Copy the lines below word for word, skipping any image.

Collected data entries
********************
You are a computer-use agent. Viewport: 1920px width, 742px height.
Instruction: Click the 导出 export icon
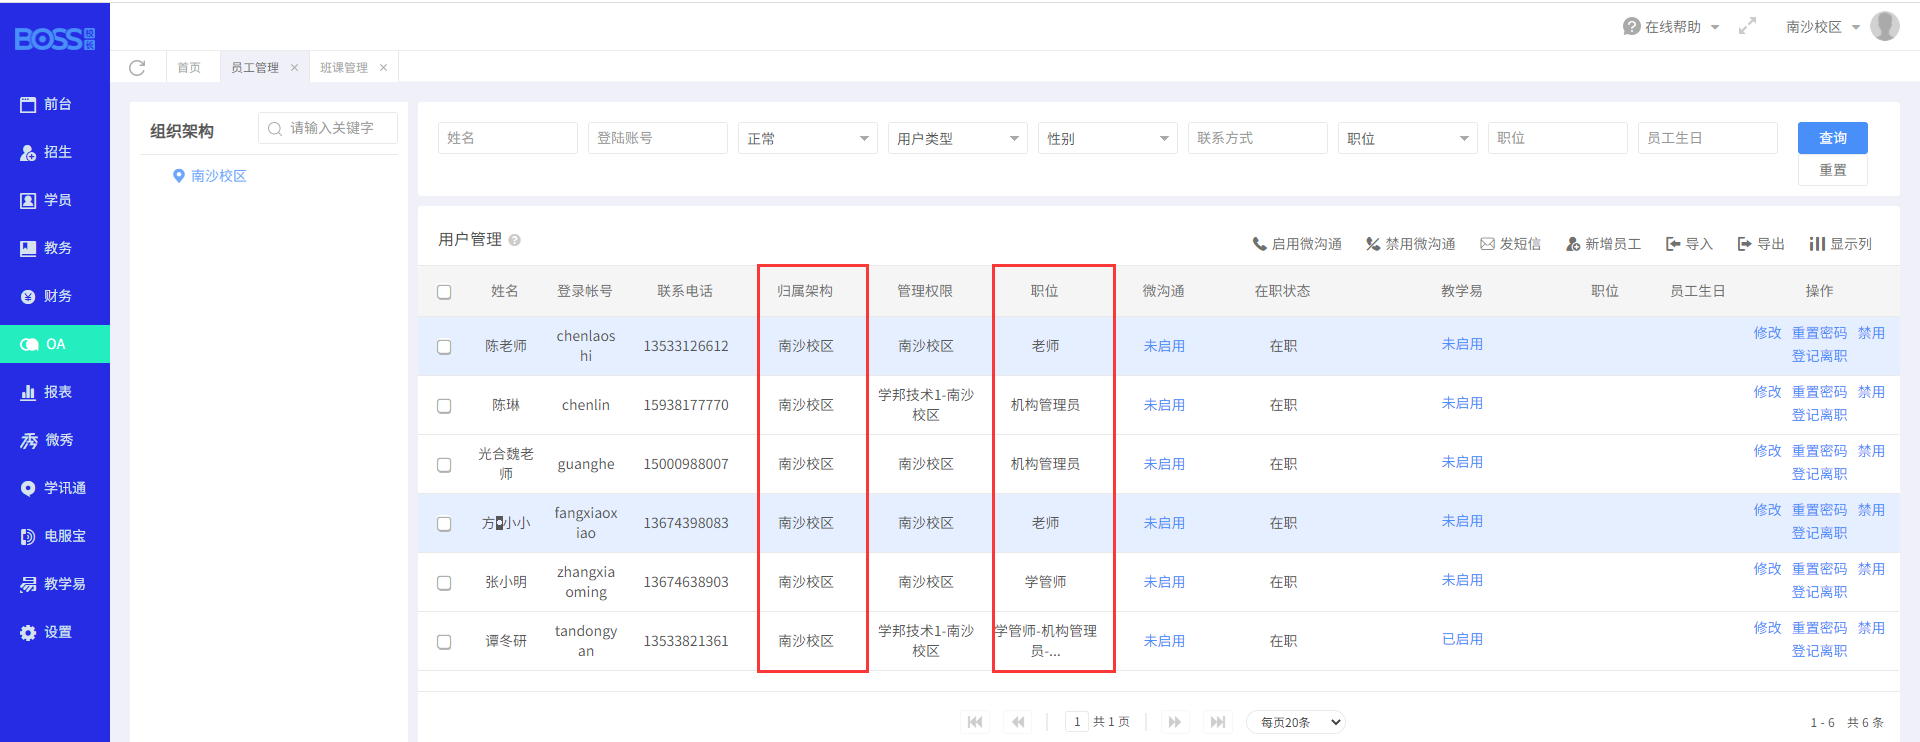[x=1745, y=244]
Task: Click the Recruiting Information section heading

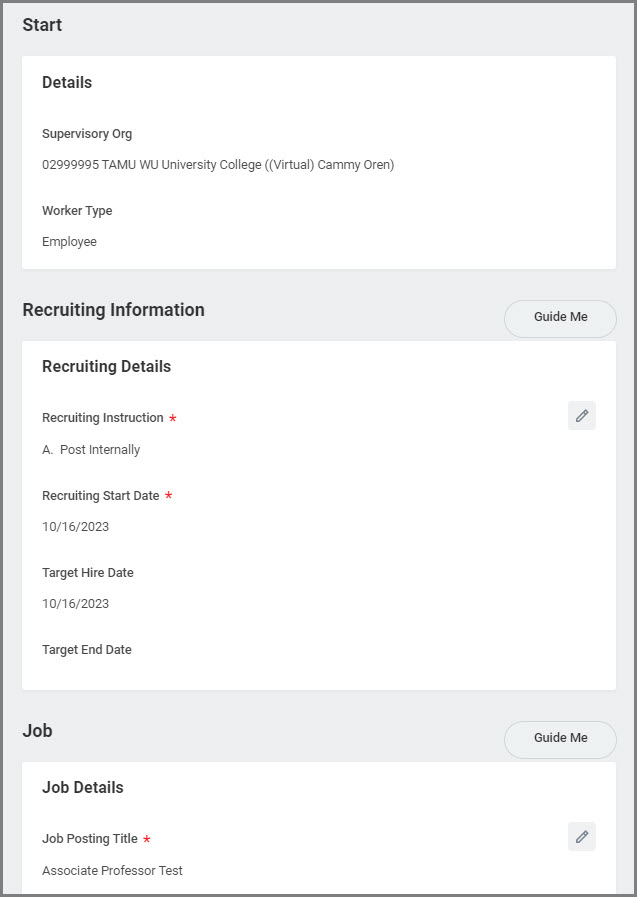Action: [x=113, y=310]
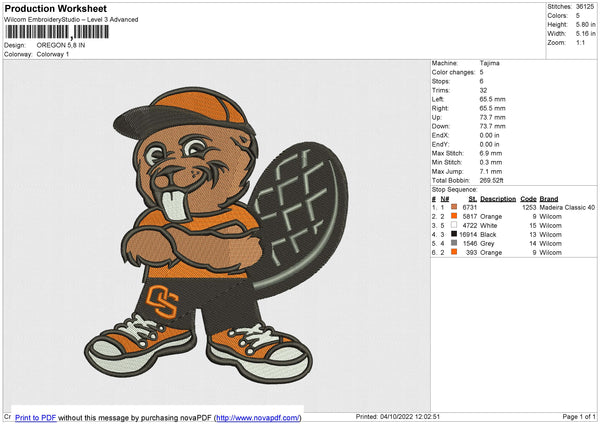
********************
= REPLY TO THE TASK =
You are a computer-use agent. Viewport: 1920px width, 742px height.
Instruction: Click the 导出 export icon
[x=1745, y=244]
Task: Click the Recruiting Information section heading

Action: [x=113, y=310]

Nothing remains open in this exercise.